(Problem details) When you copy the material below, keep every line exact and omit the pictures.

(Extracted data)
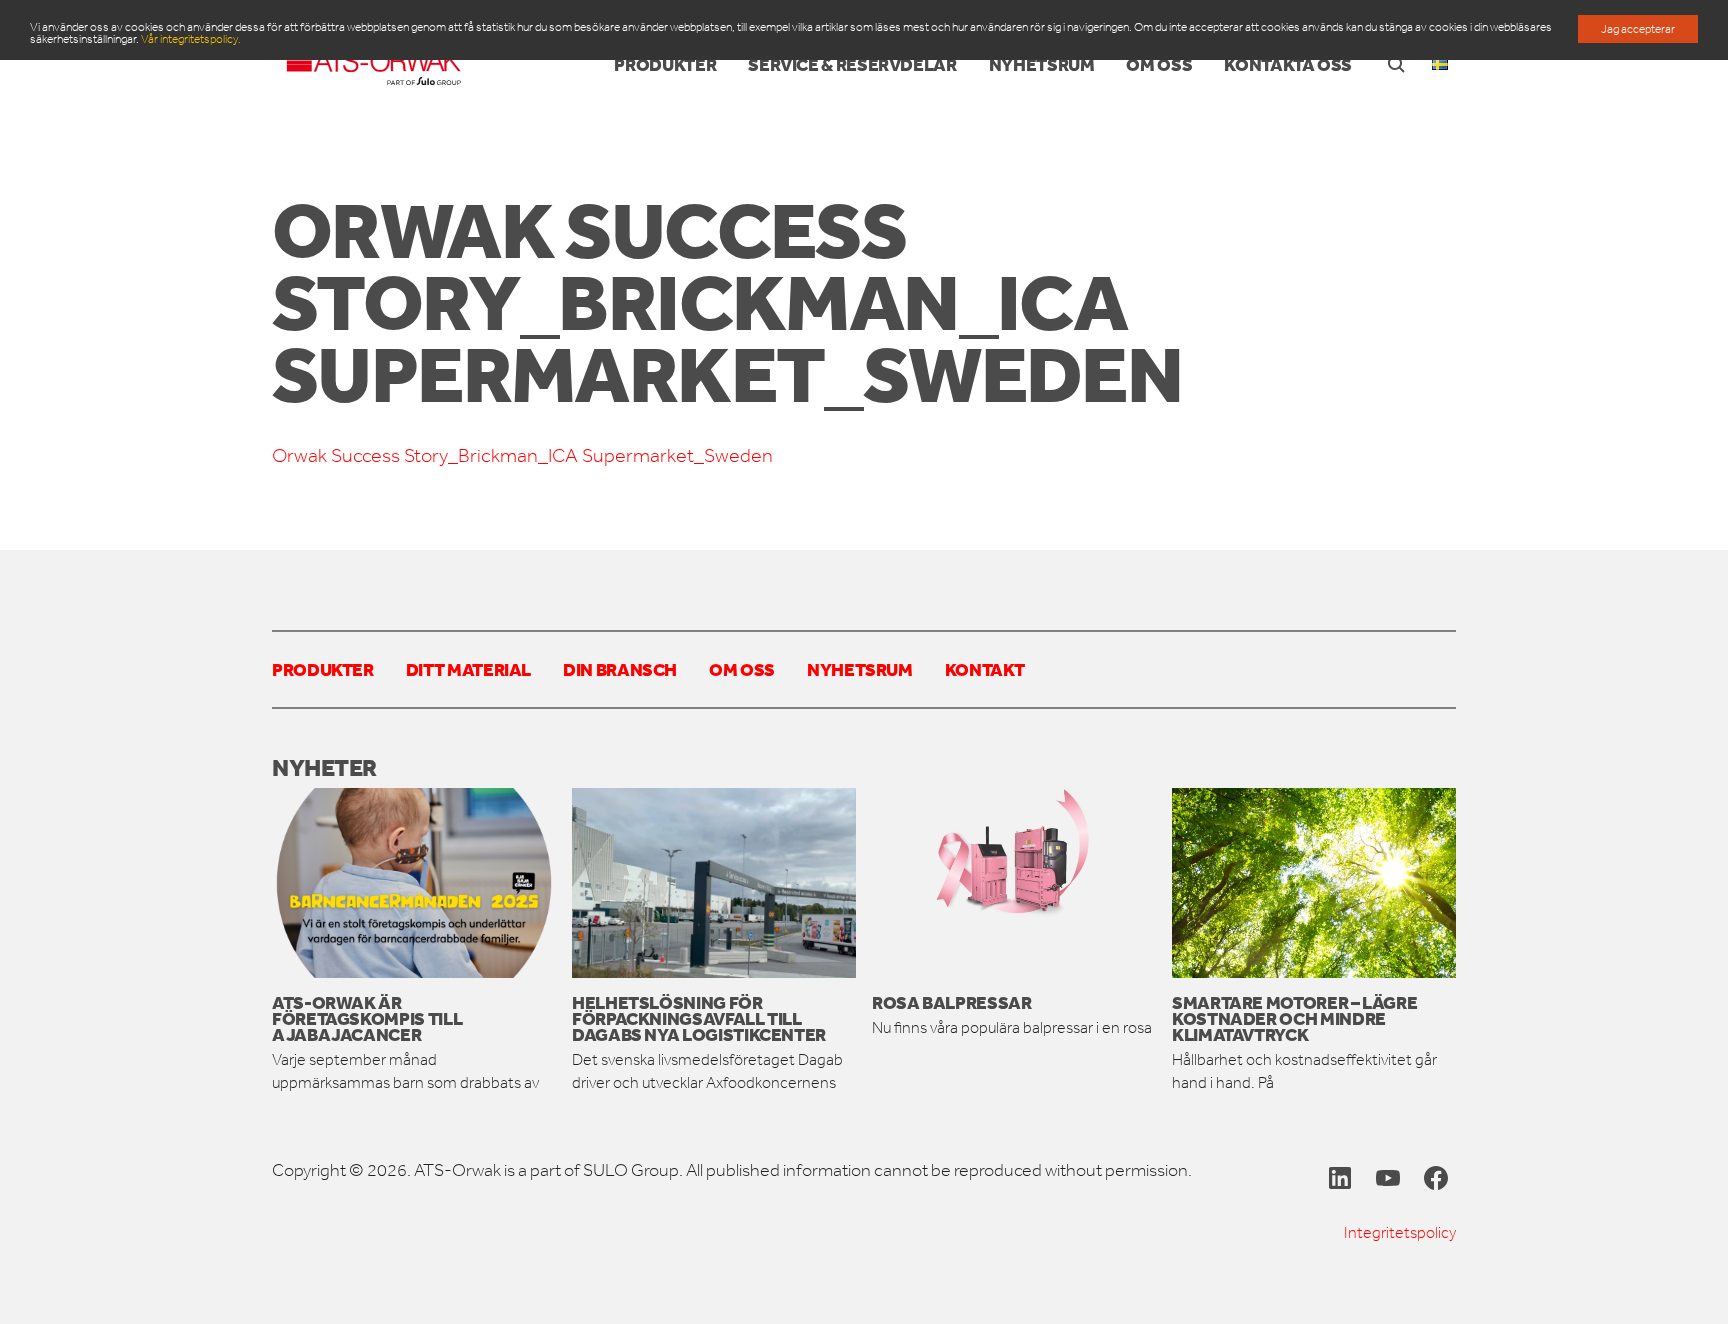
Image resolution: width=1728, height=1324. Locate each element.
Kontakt (984, 669)
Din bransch (620, 669)
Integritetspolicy (1400, 1232)
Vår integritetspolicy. (191, 39)
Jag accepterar (1638, 29)
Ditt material (468, 669)
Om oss (742, 669)
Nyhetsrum (860, 669)
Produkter (323, 669)
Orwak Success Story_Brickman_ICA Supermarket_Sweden (522, 455)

(Finished exercise)
Image resolution: width=1728, height=1324. Locate each element.
Kontakt (984, 669)
Din bransch (620, 669)
Integritetspolicy (1400, 1232)
Vår integritetspolicy. (191, 39)
Jag accepterar (1638, 29)
Ditt material (468, 669)
Om oss (742, 669)
Nyhetsrum (860, 669)
Produkter (323, 669)
Orwak Success Story_Brickman_ICA Supermarket_Sweden (522, 455)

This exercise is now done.